Yet another tax advantage for Romney
There’s still an unanswered question about Mitt Romney’s tax returns: Why haven’t we seen them yet? After all, if he’s already admitted he only pays an effective tax rate of 15 percent, why not just release them? One possibility is that the tax rate might not be the only politically troublesome revelation in Romney’s returns. Over at Reuters, Sam Youngman suggests that his work with Bain Capital might have led Romney to shelter income offshore:
His vast fortune is invested in dozens of funds linked to Bain Capital LLC, the powerhouse private equity firm he co-founded and led for 15 years. Several Bain funds have offshore connections and take advantage of tax breaks used only by the U.S. financial elite.
His tax returns could shed light on how Romney and Bain use offshore strategies to avoid taxes, said Daniel Berman, a former U.S. Treasury deputy international tax counsel and now director of tax at Boston University’s graduate tax program.
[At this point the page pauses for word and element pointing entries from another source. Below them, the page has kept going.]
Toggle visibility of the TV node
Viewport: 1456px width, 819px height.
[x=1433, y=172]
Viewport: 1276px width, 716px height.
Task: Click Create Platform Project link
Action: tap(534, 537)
Bain funds in which Romney is invested are scattered from Delaware to the Cayman Islands and Bermuda, Ireland and Hong Kong, according to a Reuters analysis of securities filings. “Certain interests in foreign investment structures would have to be reported on attachments to his return,” Berman said.
Just one of these offshore-linked funds — Bain Capital Fund VIII, based in the Cayman Islands — generated $1 million for the Romneys in 2010.